The sculpture project at Draíocht has given me the opportunity – I should say the excuse – to make cardboard sculptures that I had been thinking about for a long time. I began with really nice cube boxes that I had sourced for the theatre project and started to modify them in ways that I thought would be interesting – removing parts, inverting parts, lining them with different materials, creating voids and openings, adding things that would invite a small child to interact with them : feel the different textures, look inside, test how heavy they are, wheel them around, stack them high, take a handle and pull. Before I started making, had thought that these pieces would involve engineering in terms of designing, measuring, cutting precisely, and reassembling; however it was really interesting that in order to make the pieces inviting, I ended up also using very traditional sculptural techniques: sawing, carving, sanding, whittling, squashing, pressing, and manipulating, until they looked and behaved the way I wanted them to. It has been such a liberating experience to work in this experimental way and I don’t want to stop!"
"In order to play and learn, children need to be able to test limits, to ask questions, to experiment with THINGS. What if something is very heavy and we cannot move it? When something is bumpy, how do we explore it? What are ropes for? What can they do? If I pull this, what happens? How does this sculpture make me change how I move, act, feel, interact with others? Do I need someone to help me do what I want to do?

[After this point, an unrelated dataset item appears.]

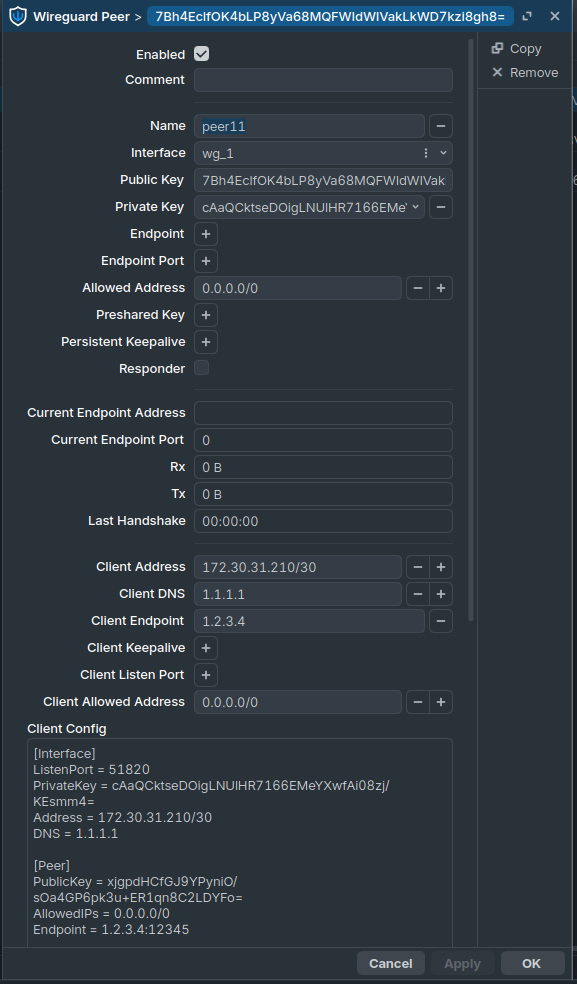Click the Cancel button

pyautogui.click(x=391, y=963)
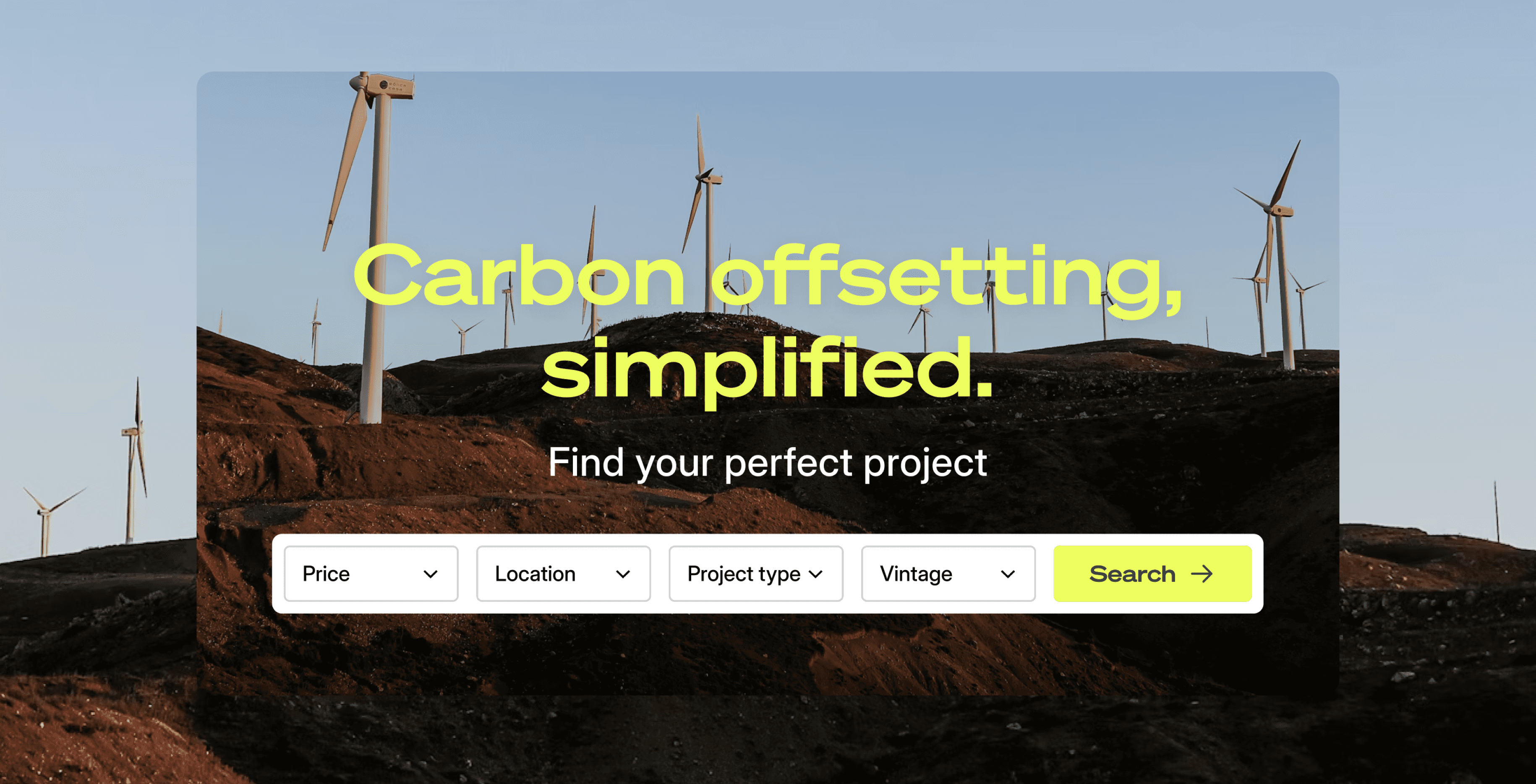
Task: Click the word Search on the button
Action: click(x=1132, y=573)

Can we create a sculpture that says ….
Push me?
Pull me?
Squash me?
Lift me?
Stack me?
Sort me?
Spin me?
Drop me?
Roll me?
It’s important that the children be allowed to treat these pieces however they want – to play with them without fear of things getting wrecked or broken. Perhaps the destruction is part of the sculptural process?
When is a sculpture finished? When we have finished being interested in it."
"Making these objects also gave me the chance to go through my stash of interesting materials that I have been collecting for many years, from Recreate (an amazing materials resource that salvages reusable materials from businesses and redistributes them for creative reuse) and other places along the way. When selecting materials both for my own pieces and for the materials that I would invite the children to use, I tried to choose materials based on their material qualities, the interesting textures or shapes or forms. I avoided things that were very colourful as I wanted to focus on their sculptural interest, and I also avoided things where the former use of the thing was obvious – that is, things that already had a name or use in the world, like paper cups - so children would feel as free as possible to use them in whatever way they wanted.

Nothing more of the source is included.